As he broadens the offerings, Prashant’s focus is on retaining customers who walk in the door. In an industry where client churn is a rule of thumb, the company says it retains three out of four customers.


Gold’s Mine
India may not be top of mind for the fitness sector but, according to the international Health, Racquet & Sportsclub Association, its 1,200 clubs are more than what Indonesia and Malaysia have combined and account for $510 million in industry revenues.

Although the market is highly fragmented and dominated by mom-and-pop players, Talwalkars faces its biggest competition from Gold’s Gym of the US. Through 10 years of franchising it has set up 92 gyms in India—its largest foreign presence. And it’s looking to grow to 150 by the end of 2014.

“India has lots of operational and infrastructural challenges,” says John Holsinger, Asia-Pacific director at the IHRSA trade group. “Gym operators have to deal with everything from the high cost of real estate to the availability of rentals in the right locations to getting the right qualified trainers. Sometimes it’s even difficult to get proper water facilities for the gym showers.”

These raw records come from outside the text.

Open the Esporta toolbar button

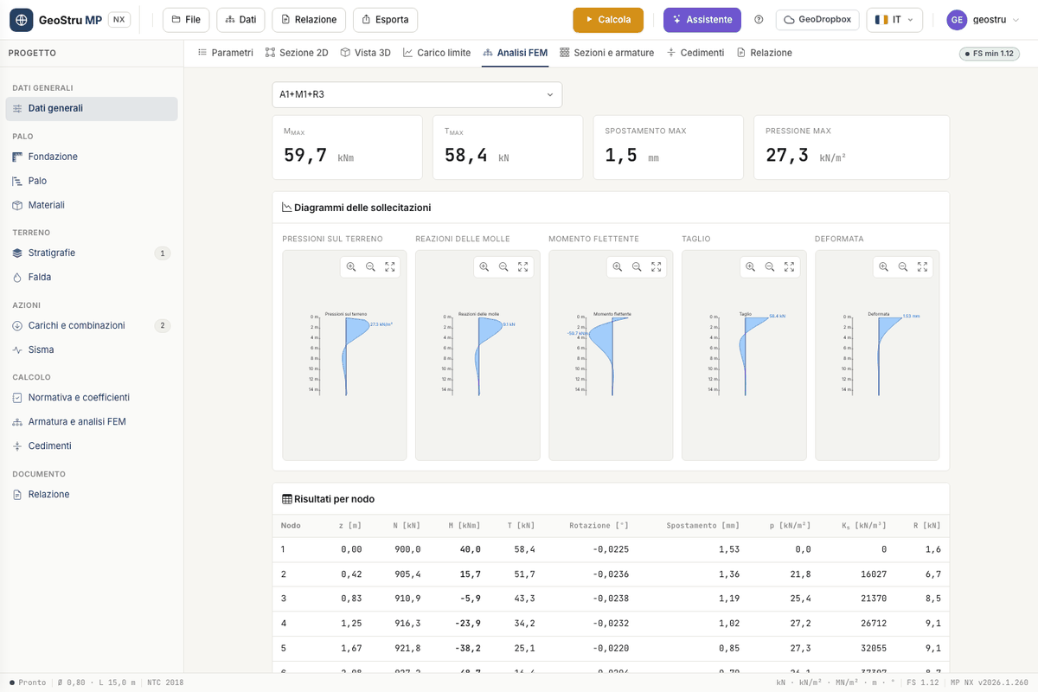pyautogui.click(x=386, y=19)
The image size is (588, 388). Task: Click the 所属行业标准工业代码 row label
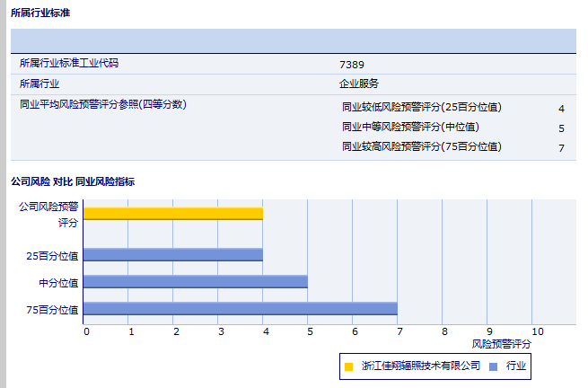click(69, 64)
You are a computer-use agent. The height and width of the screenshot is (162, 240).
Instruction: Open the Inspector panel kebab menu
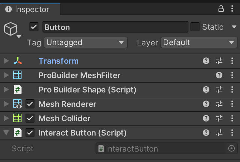232,9
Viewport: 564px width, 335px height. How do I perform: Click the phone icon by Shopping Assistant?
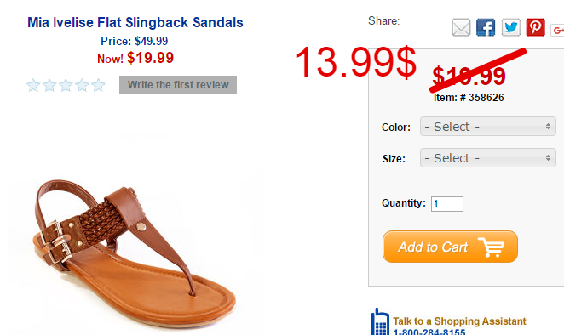(380, 322)
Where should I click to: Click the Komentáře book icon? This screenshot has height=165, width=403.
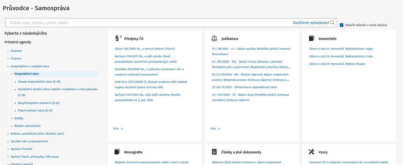[312, 38]
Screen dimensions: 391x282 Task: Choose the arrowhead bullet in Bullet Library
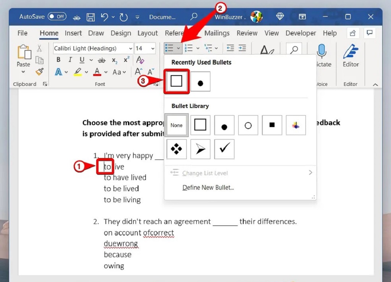pyautogui.click(x=200, y=149)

Nonetheless, “we’ve seen explosive development in India over the past decade,” says Tim Hicks, director of franchising at Gold’s. “We have become the preferred gym of many Bollywood celebrities. We are very bullish on growth in India because of the low gym penetration.”

Gold’s Gym has visiting doctors who provide consultation to members on diabetes, cholesterol and hypertension. Trainers customise the workout programmes for these clients.

Meanwhile, Portugal’s Vivafit, signing on three franchisees to cover the southern, northern and eastern parts of India, has carved out a niche by catering only to women.